*Task prompt*
Render every line of the data below as a Markdown table with two columns, "Row" for a running number and "Line" for the line itself, omitting blank lines.

Word and element pointing data
===============

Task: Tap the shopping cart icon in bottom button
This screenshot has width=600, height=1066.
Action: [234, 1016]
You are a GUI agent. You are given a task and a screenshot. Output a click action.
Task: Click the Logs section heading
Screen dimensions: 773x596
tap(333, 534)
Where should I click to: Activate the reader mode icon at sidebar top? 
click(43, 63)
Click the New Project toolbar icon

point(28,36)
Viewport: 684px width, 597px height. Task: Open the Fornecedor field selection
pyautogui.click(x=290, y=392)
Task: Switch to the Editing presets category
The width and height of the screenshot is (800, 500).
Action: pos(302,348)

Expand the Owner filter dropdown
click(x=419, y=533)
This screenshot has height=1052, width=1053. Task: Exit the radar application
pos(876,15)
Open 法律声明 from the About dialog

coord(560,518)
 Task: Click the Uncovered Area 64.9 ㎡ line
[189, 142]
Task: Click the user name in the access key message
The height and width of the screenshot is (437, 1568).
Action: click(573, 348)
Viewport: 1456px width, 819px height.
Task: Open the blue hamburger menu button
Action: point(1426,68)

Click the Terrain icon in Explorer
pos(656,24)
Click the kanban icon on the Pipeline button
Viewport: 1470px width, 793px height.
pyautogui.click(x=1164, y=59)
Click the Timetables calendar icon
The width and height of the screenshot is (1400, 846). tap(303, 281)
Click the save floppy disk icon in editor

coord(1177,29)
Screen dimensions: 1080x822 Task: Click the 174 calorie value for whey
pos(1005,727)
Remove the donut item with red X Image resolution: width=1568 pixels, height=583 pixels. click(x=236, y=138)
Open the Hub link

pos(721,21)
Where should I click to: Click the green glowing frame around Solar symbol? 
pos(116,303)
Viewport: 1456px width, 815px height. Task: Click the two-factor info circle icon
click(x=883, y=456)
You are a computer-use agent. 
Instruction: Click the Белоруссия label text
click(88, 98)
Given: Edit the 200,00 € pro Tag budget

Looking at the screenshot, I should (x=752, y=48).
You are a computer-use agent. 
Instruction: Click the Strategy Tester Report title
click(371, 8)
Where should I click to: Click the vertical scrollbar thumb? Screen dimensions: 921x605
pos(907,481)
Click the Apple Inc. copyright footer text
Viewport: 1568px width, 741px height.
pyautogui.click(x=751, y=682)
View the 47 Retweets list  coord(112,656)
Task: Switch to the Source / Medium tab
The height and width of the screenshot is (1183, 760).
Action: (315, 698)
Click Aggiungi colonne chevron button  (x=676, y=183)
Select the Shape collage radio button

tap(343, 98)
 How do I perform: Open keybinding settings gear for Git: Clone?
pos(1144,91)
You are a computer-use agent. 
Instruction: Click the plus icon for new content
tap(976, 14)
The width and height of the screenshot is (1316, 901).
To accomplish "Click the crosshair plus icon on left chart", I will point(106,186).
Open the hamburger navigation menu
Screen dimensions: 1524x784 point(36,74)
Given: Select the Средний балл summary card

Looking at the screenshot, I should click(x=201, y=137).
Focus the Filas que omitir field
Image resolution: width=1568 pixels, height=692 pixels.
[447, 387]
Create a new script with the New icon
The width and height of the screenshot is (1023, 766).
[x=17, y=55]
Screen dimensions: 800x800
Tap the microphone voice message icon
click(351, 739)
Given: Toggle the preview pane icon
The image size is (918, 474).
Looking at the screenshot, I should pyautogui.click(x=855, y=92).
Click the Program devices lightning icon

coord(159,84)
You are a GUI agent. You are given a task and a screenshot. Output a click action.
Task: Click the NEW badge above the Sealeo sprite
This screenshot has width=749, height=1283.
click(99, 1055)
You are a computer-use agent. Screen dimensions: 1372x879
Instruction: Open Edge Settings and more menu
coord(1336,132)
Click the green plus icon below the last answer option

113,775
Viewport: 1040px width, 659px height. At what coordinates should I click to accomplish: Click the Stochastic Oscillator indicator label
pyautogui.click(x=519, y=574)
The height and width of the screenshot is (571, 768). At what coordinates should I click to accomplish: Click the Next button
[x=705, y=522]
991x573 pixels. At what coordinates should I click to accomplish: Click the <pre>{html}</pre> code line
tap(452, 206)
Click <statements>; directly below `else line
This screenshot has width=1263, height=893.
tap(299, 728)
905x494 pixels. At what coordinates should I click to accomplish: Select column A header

===============

*Solution to this exercise*
| Row | Line |
|---|---|
| 1 | Task: Tap the shopping cart icon in bottom button |
| 2 | This screenshot has width=600, height=1066. |
| 3 | Action: [234, 1016] |
| 4 | You are a GUI agent. You are given a task and a screenshot. Output a click action. |
| 5 | Task: Click the Logs section heading |
| 6 | Screen dimensions: 773x596 |
| 7 | tap(333, 534) |
| 8 | Where should I click to: Activate the reader mode icon at sidebar top?  |
| 9 | click(43, 63) |
| 10 | Click the New Project toolbar icon |
| 11 | point(28,36) |
| 12 | Viewport: 684px width, 597px height. Task: Open the Fornecedor field selection |
| 13 | pyautogui.click(x=290, y=392) |
| 14 | Task: Switch to the Editing presets category |
| 15 | The width and height of the screenshot is (800, 500). |
| 16 | Action: pos(302,348) |
| 17 | Expand the Owner filter dropdown |
| 18 | click(x=419, y=533) |
| 19 | This screenshot has height=1052, width=1053. Task: Exit the radar application |
| 20 | pos(876,15) |
| 21 | Open 法律声明 from the About dialog |
| 22 | coord(560,518) |
| 23 |  Task: Click the Uncovered Area 64.9 ㎡ line |
| 24 | [189, 142] |
| 25 | Task: Click the user name in the access key message |
| 26 | The height and width of the screenshot is (437, 1568). |
| 27 | Action: click(573, 348) |
| 28 | Viewport: 1456px width, 819px height. |
| 29 | Task: Open the blue hamburger menu button |
| 30 | Action: point(1426,68) |
| 31 | Click the Terrain icon in Explorer |
| 32 | pos(656,24) |
| 33 | Click the kanban icon on the Pipeline button |
| 34 | Viewport: 1470px width, 793px height. |
| 35 | pyautogui.click(x=1164, y=59) |
| 36 | Click the Timetables calendar icon |
| 37 | The width and height of the screenshot is (1400, 846). tap(303, 281) |
| 38 | Click the save floppy disk icon in editor |
| 39 | coord(1177,29) |
| 40 | Screen dimensions: 1080x822 Task: Click the 174 calorie value for whey |
| 41 | pos(1005,727) |
| 42 | Remove the donut item with red X Image resolution: width=1568 pixels, height=583 pixels. click(x=236, y=138) |
| 43 | Open the Hub link |
| 44 | pos(721,21) |
| 45 | Where should I click to: Click the green glowing frame around Solar symbol?  |
| 46 | pos(116,303) |
| 47 | Viewport: 1456px width, 815px height. Task: Click the two-factor info circle icon |
| 48 | click(x=883, y=456) |
| 49 | You are a computer-use agent.  |
| 50 | Instruction: Click the Белоруссия label text |
| 51 | click(88, 98) |
| 52 | Given: Edit the 200,00 € pro Tag budget |
| 53 | Looking at the screenshot, I should (x=752, y=48). |
| 54 | You are a computer-use agent.  |
| 55 | Instruction: Click the Strategy Tester Report title |
| 56 | click(371, 8) |
| 57 | Where should I click to: Click the vertical scrollbar thumb? Screen dimensions: 921x605 |
| 58 | pos(907,481) |
| 59 | Click the Apple Inc. copyright footer text |
| 60 | Viewport: 1568px width, 741px height. |
| 61 | pyautogui.click(x=751, y=682) |
| 62 | View the 47 Retweets list  coord(112,656) |
| 63 | Task: Switch to the Source / Medium tab |
| 64 | The height and width of the screenshot is (1183, 760). |
| 65 | Action: (315, 698) |
| 66 | Click Aggiungi colonne chevron button  (x=676, y=183) |
| 67 | Select the Shape collage radio button |
| 68 | tap(343, 98) |
| 69 |  How do I perform: Open keybinding settings gear for Git: Clone? |
| 70 | pos(1144,91) |
| 71 | You are a computer-use agent.  |
| 72 | Instruction: Click the plus icon for new content |
| 73 | tap(976, 14) |
| 74 | The width and height of the screenshot is (1316, 901). |
| 75 | To accomplish "Click the crosshair plus icon on left chart", I will point(106,186). |
| 76 | Open the hamburger navigation menu |
| 77 | Screen dimensions: 1524x784 point(36,74) |
| 78 | Given: Select the Средний балл summary card |
| 79 | Looking at the screenshot, I should click(x=201, y=137). |
| 80 | Focus the Filas que omitir field |
| 81 | Image resolution: width=1568 pixels, height=692 pixels. |
| 82 | [447, 387] |
| 83 | Create a new script with the New icon |
| 84 | The width and height of the screenshot is (1023, 766). |
| 85 | [x=17, y=55] |
| 86 | Screen dimensions: 800x800 |
| 87 | Tap the microphone voice message icon |
| 88 | click(351, 739) |
| 89 | Given: Toggle the preview pane icon |
| 90 | The image size is (918, 474). |
| 91 | Looking at the screenshot, I should pyautogui.click(x=855, y=92). |
| 92 | Click the Program devices lightning icon |
| 93 | coord(159,84) |
| 94 | You are a GUI agent. You are given a task and a screenshot. Output a click action. |
| 95 | Task: Click the NEW badge above the Sealeo sprite |
| 96 | This screenshot has width=749, height=1283. |
| 97 | click(99, 1055) |
| 98 | You are a computer-use agent. Screen dimensions: 1372x879 |
| 99 | Instruction: Open Edge Settings and more menu |
| 100 | coord(1336,132) |
| 101 | Click the green plus icon below the last answer option |
| 102 | 113,775 |
| 103 | Viewport: 1040px width, 659px height. At what coordinates should I click to accomplish: Click the Stochastic Oscillator indicator label |
| 104 | pyautogui.click(x=519, y=574) |
| 105 | The height and width of the screenshot is (571, 768). At what coordinates should I click to accomplish: Click the Next button |
| 106 | [x=705, y=522] |
| 107 | 991x573 pixels. At what coordinates should I click to accomplish: Click the <pre>{html}</pre> code line |
| 108 | tap(452, 206) |
| 109 | Click <statements>; directly below `else line |
| 110 | This screenshot has width=1263, height=893. |
| 111 | tap(299, 728) |
| 112 | 905x494 pixels. At what coordinates should I click to accomplish: Select column A header |